The Brattons were among about 30 people — including NDP MLA Spencer Chandra Herbert and Vancouver-Point Grey byelection candidate David Eby — who rallied in the rain outside their apartment building Saturday to raise awareness of their plight and call for the Liberal government to impose stronger eviction protection laws to balance the rights of both landlords and tenants.
Many carried placards reading: Eviction: Are you next? and No tenant in B.C. safe from renoviction.
“I’ve seen this story play out again and again across B.C.,” said Herbert, who has introduced new legislation aimed at prohibiting landlords from using the tactics. “The vast majority of landlords are good. They work with residents. They don’t attempt to kick people out so they can jack up the rents.”
Herbert noted in some cases, the renovation only involves a fresh coat of paint and new cabinets yet the rent is inflated by 73 per cent.

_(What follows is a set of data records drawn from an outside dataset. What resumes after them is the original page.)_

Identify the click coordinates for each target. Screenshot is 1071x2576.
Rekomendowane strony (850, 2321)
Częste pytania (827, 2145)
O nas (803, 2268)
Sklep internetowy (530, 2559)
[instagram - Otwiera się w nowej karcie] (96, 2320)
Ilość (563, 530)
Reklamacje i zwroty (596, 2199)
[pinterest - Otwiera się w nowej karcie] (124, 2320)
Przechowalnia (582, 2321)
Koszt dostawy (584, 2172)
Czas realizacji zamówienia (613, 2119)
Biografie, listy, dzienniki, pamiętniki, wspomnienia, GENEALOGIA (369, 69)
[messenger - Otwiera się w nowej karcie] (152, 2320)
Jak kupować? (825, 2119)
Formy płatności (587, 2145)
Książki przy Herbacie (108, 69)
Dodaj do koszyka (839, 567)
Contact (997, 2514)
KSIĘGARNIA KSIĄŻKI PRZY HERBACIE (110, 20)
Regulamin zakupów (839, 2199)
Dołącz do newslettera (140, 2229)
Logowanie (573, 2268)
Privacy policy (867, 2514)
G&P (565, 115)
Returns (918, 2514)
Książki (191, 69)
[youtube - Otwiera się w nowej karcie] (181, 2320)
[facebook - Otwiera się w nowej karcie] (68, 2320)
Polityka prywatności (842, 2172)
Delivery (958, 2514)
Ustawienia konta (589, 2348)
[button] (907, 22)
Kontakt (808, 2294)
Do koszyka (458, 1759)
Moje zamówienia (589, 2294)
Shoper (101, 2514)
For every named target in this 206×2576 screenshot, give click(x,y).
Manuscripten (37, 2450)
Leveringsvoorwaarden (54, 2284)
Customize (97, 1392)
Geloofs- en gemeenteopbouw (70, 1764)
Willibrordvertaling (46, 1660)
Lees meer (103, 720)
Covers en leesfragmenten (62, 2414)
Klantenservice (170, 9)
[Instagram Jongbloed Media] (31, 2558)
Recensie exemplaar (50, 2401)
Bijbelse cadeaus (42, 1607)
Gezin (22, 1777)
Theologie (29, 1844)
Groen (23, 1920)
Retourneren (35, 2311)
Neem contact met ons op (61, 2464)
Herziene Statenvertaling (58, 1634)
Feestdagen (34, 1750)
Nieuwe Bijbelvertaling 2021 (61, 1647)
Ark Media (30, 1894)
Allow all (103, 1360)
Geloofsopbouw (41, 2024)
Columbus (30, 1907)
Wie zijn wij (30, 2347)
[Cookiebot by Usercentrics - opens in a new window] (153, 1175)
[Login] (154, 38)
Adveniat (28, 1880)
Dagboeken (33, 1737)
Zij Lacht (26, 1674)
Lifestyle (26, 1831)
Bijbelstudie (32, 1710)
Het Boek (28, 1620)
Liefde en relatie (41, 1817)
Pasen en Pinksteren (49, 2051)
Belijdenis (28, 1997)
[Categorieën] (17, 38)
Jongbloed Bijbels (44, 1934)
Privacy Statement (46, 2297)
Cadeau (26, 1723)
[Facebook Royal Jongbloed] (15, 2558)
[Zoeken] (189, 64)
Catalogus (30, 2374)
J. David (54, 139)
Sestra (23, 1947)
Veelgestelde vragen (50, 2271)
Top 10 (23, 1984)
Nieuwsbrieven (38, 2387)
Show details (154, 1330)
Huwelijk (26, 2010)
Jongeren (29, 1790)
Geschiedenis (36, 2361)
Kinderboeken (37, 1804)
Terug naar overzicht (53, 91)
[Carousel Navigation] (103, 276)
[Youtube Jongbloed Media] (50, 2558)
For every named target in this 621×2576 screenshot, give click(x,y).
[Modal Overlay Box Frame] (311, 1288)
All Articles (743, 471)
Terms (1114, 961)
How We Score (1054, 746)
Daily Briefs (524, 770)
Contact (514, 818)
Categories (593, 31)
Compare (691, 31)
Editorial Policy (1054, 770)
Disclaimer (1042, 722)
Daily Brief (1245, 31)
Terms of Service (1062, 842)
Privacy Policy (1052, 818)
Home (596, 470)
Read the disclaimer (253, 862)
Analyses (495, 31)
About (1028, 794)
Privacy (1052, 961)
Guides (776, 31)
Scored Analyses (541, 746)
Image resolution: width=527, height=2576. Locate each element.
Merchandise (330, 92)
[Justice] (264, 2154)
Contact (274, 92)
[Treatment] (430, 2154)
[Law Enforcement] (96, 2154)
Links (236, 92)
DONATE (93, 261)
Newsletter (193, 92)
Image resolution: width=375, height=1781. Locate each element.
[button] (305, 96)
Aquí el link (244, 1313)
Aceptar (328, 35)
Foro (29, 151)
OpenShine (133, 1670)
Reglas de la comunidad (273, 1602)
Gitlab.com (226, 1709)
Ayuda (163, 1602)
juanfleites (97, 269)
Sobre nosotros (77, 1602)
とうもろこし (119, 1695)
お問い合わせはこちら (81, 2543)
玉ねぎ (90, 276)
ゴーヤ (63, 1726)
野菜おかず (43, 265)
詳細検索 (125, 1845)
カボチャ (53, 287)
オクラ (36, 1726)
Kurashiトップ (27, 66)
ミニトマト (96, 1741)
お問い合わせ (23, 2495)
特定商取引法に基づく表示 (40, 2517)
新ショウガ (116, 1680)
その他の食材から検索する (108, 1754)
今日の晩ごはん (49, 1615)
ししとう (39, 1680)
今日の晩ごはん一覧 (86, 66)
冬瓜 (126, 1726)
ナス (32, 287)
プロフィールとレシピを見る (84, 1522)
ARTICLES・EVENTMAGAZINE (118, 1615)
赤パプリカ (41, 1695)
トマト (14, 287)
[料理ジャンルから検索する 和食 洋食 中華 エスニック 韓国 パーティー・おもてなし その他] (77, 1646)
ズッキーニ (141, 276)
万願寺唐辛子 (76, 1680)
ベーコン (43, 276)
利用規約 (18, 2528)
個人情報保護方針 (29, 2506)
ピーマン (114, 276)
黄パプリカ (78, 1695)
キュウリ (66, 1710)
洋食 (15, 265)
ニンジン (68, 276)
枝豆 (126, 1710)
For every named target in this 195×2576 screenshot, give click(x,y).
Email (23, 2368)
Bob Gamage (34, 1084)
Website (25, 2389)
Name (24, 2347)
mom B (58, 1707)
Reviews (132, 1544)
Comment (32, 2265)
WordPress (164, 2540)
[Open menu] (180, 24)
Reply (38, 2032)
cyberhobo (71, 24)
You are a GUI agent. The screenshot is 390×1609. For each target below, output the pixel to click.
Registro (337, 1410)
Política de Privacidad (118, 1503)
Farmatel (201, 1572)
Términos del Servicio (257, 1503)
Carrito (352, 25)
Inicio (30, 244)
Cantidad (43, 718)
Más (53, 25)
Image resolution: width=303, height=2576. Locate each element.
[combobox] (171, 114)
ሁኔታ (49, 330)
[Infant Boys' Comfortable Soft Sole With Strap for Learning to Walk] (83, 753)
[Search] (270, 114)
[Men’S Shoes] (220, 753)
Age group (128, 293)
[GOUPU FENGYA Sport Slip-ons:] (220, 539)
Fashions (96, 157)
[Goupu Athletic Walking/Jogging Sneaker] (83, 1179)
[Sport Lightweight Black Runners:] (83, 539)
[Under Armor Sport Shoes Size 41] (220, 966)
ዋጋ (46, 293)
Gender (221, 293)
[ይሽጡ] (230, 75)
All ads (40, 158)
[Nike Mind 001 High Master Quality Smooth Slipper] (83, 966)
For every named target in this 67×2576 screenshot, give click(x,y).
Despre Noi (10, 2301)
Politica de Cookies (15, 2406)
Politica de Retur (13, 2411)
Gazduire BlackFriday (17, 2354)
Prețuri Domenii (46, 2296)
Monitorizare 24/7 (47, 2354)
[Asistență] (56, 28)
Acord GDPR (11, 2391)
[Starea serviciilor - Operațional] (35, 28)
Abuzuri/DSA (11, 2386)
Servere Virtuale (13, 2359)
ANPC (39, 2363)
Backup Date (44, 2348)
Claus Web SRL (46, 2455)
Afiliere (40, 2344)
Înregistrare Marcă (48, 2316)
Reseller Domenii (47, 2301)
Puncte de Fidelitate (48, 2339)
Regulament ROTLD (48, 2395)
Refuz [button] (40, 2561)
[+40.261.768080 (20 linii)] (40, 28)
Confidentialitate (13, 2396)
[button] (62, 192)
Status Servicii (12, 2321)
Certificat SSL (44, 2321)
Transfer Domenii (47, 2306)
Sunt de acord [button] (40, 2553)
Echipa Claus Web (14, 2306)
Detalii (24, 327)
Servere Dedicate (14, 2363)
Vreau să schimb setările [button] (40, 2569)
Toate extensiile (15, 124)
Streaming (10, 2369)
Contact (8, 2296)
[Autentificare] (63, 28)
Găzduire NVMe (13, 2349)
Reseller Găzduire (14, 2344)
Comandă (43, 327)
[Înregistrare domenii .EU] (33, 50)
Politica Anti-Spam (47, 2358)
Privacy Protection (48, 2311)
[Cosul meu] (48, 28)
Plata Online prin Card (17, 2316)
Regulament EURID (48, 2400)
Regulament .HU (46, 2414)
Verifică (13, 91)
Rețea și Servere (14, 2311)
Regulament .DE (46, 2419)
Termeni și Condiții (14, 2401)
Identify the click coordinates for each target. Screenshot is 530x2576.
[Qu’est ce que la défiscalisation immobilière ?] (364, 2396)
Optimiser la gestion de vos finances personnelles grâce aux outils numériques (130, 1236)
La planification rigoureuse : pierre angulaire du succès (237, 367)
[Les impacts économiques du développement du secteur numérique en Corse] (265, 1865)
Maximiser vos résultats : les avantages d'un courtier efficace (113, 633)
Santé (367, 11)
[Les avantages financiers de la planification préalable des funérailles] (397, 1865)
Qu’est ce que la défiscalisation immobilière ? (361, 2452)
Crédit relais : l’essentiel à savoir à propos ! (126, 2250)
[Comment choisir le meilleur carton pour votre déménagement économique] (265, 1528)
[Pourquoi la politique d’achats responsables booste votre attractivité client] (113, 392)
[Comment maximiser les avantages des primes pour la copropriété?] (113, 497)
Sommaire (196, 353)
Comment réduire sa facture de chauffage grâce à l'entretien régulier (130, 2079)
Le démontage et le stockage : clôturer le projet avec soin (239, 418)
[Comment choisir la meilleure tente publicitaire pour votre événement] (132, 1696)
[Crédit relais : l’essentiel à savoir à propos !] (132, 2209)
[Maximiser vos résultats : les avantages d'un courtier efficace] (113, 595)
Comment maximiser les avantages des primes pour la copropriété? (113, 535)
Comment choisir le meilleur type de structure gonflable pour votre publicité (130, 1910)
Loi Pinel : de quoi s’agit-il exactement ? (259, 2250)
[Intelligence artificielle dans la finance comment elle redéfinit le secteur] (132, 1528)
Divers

The renoviction situation first arose in Vancouver’s West End, where residents continue to fight against what they say is a legal loophole in the Residential Tenancy Act that allows for such evictions.
Many of the people at Saturday’s rally were survivors of other apartments where renovation notices had been served.
The residents want changes to Section 49 (6) (b), of the act. It says a landlord may end a tenancy if the landlord has all the necessary permits and intends in good faith, to renovate or repair the rental unit in a manner that requires the rental unit to be vacant.
More than 50 buildings have been tracked for renovictions in the past few years, according to Sharon Isaak, of Renters at Risk, who is still at her West End apartment after fighting her own eviction notice in the courts.
But Isaak noted that many tenants tend to give in because they don’t have the time, money or energy to fight the eviction notices, especially once the landlord starts withholding services or ripping up carpets, making their home seem uninhabitable.
“Tenants don’t want to go public about it; it’s too stressful,” she said. “It wasn’t that widespread before but now more people are doing it.”
Eby, who is running against Premier Christy Clark for the Vancouver-Point Grey seat in a byelection Wednesday, promised to work with tenants and stand up for renters.
Bratton, who has lived in the suite for five years — and the last eight months with Tim after they got married — said the landlords have given them a smaller storage space with no electrical lighting and have not replaced the light bulbs at the front and back of the building.
“It’s been stressful,” she said.
Added Tim: “This has shown us how vulnerable we are as renters. You don’t know when a landlord can come in and push you around. We have the resources to move and relocate but we know a lot of people who can’t.”